Medical schools addressing student anxiety, burnout and depression
Long hours during clinical rotations, and other stressors, can lead to mental health issues for medical students.
Wendy Glauser | Toronto | November 28, 2017
Medical students are selected based on their well-roundedness, empathy and academics. But the expectation to achieve top grades has increased, according to Dr. David Muller, dean of medical education at the Icahn School of Medicine at Mount Sinai in New York. “We want our students to show love and compassion for patients, and meanwhile get 99%. There’s hypocrisy on our part as medical educators.”
Another problem is that students training to care for the mental and physical health of others don’t have time to tend to their own health. “You have to learn and do so much in a short period of time,” said Wesley Verbeek, a medical student at the University of Alberta, and one of his program’s five mental health advocates. “There’s a lot of pressure to keep going, keep going, keep going, because the more you can continue the status quo, the more likely you are to get matched to the residency you want.”
Medical students tend to be high-functioning and highly resilient, but the accumulation of many stressors leads to anxiety, depression and burnout, according to Dr. Franco Rizzuti, past-president of CFMS. Time-crunch pressure, lack of sleep, 70-hour weeks during clinical rotations, witnessing patient death for the first time, personal issues — it adds up and “even the best coping mechanisms can start to fail,” said Rizzuti.

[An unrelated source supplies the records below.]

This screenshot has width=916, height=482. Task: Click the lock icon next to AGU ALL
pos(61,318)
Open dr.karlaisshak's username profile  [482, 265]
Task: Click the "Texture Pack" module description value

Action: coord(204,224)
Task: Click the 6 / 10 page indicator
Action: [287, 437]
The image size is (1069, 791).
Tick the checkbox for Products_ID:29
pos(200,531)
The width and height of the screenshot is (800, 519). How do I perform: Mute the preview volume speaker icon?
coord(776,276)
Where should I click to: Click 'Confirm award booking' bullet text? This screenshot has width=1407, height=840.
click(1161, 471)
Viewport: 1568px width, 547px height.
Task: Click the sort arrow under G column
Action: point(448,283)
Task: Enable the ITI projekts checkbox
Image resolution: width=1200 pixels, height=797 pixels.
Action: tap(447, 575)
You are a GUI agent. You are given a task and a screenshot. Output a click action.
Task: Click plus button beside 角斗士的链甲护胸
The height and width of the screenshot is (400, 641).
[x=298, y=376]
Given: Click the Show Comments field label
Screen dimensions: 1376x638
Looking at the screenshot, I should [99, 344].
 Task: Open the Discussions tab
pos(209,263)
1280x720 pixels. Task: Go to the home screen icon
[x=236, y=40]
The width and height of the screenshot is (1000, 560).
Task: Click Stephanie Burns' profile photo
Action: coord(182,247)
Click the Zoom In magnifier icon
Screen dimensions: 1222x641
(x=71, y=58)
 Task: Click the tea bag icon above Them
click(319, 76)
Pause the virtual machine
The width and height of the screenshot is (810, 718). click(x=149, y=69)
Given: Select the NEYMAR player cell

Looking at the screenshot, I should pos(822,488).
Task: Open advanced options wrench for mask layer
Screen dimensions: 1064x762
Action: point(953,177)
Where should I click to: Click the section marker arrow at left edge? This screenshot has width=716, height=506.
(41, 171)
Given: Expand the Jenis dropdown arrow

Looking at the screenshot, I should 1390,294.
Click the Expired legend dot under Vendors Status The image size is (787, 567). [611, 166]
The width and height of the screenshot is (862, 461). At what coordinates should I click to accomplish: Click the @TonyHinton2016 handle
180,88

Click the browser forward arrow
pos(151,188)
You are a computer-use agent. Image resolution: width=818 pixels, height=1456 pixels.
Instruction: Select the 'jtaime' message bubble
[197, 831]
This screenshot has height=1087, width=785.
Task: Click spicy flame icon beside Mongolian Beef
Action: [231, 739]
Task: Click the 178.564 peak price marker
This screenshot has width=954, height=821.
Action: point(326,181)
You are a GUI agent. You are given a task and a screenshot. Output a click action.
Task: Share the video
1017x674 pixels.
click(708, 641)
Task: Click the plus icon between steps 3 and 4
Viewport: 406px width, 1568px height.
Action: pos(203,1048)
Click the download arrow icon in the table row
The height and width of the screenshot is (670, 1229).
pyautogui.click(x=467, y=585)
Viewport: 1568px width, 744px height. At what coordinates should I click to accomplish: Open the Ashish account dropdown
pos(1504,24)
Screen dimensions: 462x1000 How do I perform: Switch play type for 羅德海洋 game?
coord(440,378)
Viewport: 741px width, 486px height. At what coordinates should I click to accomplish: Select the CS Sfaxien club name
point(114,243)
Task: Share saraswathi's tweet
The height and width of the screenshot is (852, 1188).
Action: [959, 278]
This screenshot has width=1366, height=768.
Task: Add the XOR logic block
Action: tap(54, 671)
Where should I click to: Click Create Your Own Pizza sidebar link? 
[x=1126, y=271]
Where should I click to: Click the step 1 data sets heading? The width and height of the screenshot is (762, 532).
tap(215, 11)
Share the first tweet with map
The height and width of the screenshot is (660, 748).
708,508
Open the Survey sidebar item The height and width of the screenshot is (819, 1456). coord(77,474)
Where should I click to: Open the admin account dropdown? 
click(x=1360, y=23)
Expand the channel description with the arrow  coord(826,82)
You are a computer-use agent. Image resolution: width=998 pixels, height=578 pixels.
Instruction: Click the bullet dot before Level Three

After the suicide of a medical student at Icahn in 2016, a taskforce of more than 30 faculty and students was created to develop a mental health strategy. Numerous changes were made, including the creation of awards to recognize nonacademic accomplishments, like serving the community. The grade distribution was also changed, increasing the percentage of third- and fourth-year students designated with “honours” from 25% to 40%. “Medical schools all pretend to know how to separate the really excellent from the just sort of excellent, but they don’t,” said Muller. Another change is that all medical students will have a yearly “mental health check-in” with a social worker. “In order to completely destigmatize seeking mental health support, we decided to treat it like a primary care visit,” said Muller.
At the University of Alberta, medical students are launching a podcast on mental health so students and doctors can share their own experiences with depression and anxiety. “We want to send the message to students that if they’re struggling, they’re not struggling alone,” said Lucy Ni, a medical student and mental health advocate.
At the medical school’s annual “mental health monologues” event, students are invited to talk about their insecurities and anxieties in person. The event sets the tone for the rest of the year, said Verbeek. “When you see people crying and being real about themselves, it makes it so much easier to — later, when you’re having a bad day — turn to the person beside you.”
For its part, CFMS is conducting research to identify the gaps and shortcomings in mental health supports for medical students. The organization is also working with the Canadian Mental Health Association and the Canadian military to develop resiliency training for medical students, similar to the curriculum recently developed by Resident Doctors of Canada.
With burnout among residents and staff physicians estimated at 50% or above, the emotional struggles of medical students represent “the beginning of the pipeline,” said Rizutti. “How are we going to improve overall health and wellness in the general physician population if our trainees — without the stress of running a business, without some of the on-call requirements — have high levels of burnout and depression?”